━━ DATA TO EXAMINE ━━

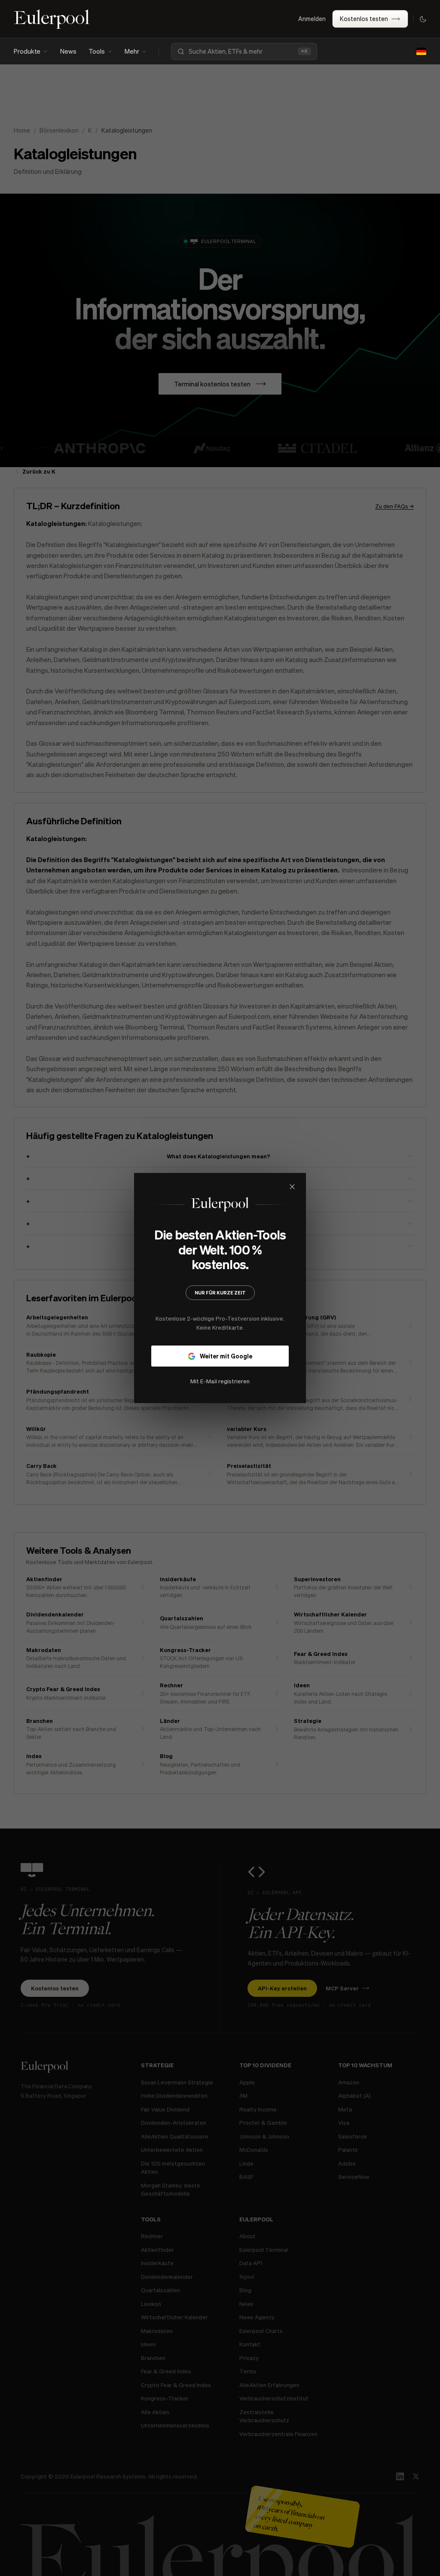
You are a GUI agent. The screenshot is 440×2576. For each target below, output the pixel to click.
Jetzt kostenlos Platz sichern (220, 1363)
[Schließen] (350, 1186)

━━━
━━ DATA TO EXAMINE ━━

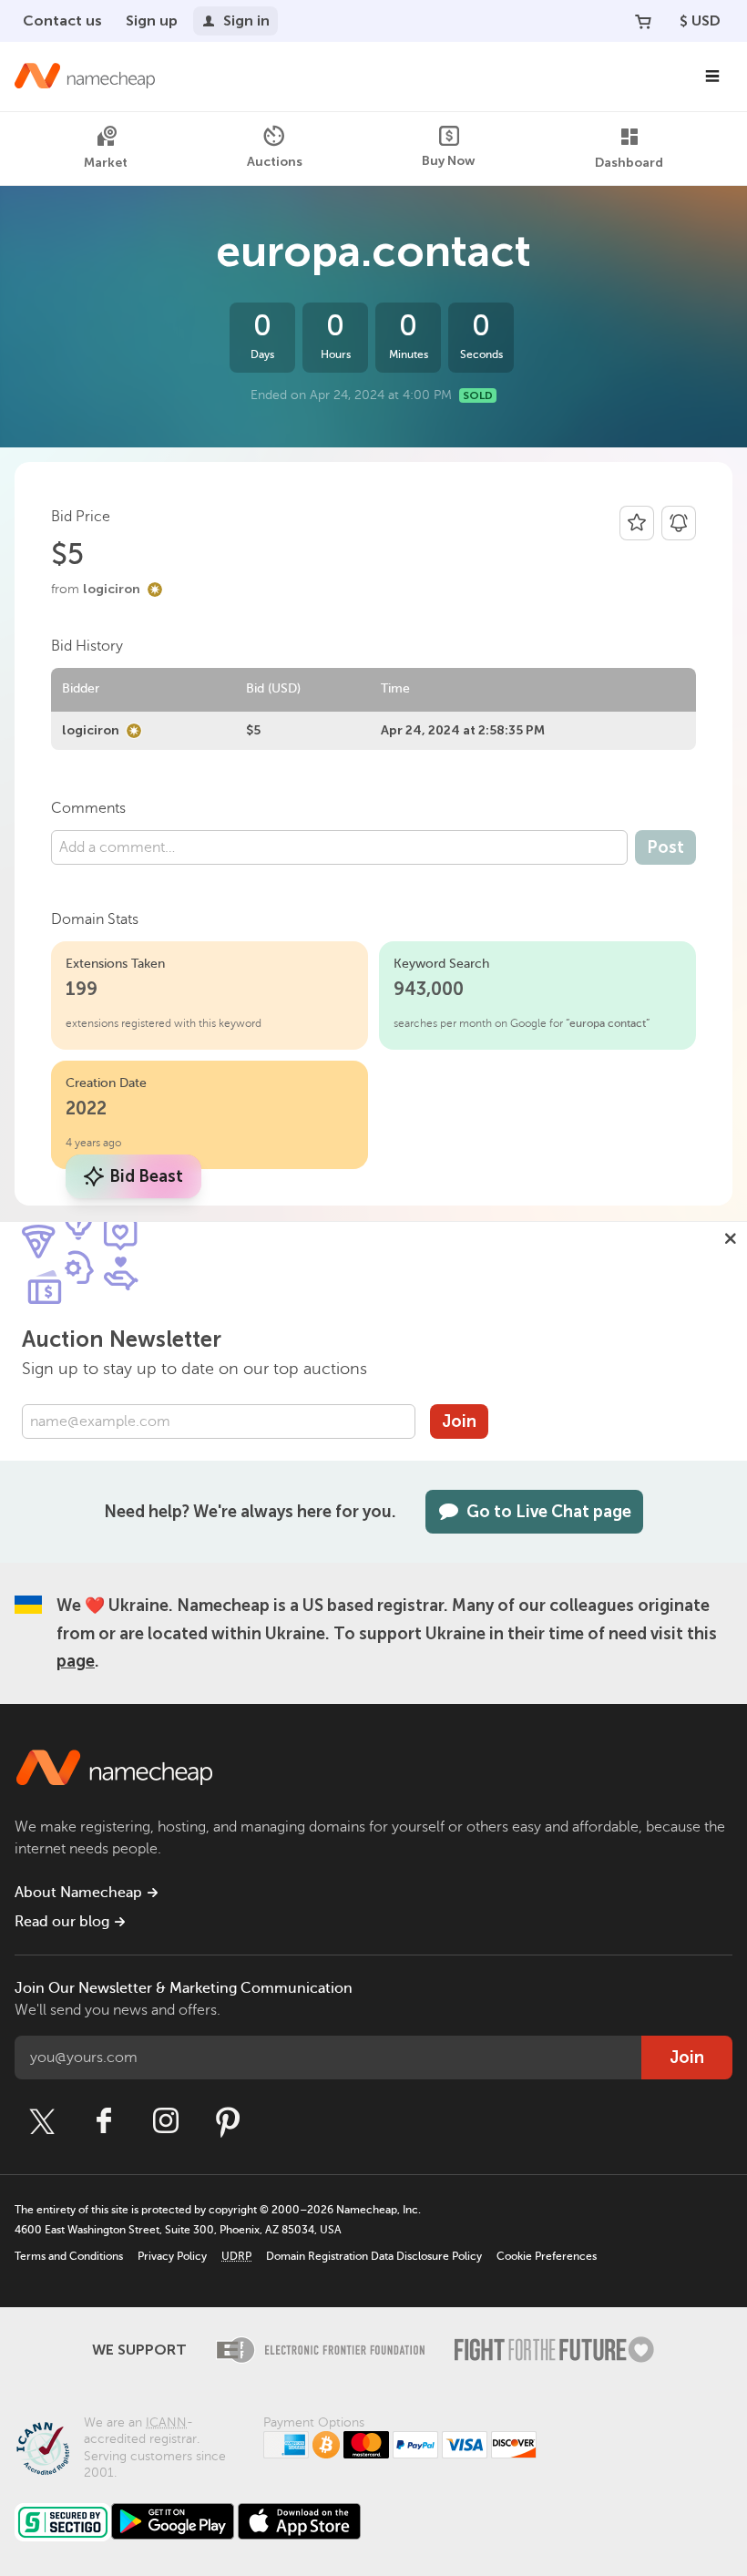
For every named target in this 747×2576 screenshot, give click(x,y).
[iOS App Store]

━━━

**EXERCISE:**
Filter the records for lines holding the string "screenshot". Copy each one.

**RESPONSE TO THE EXERCISE:**
You are a GUI agent. The screenshot is 440×2576. For each target below, output the pixel to click.
For every named target in this 747×2576 screenshot, give click(x,y).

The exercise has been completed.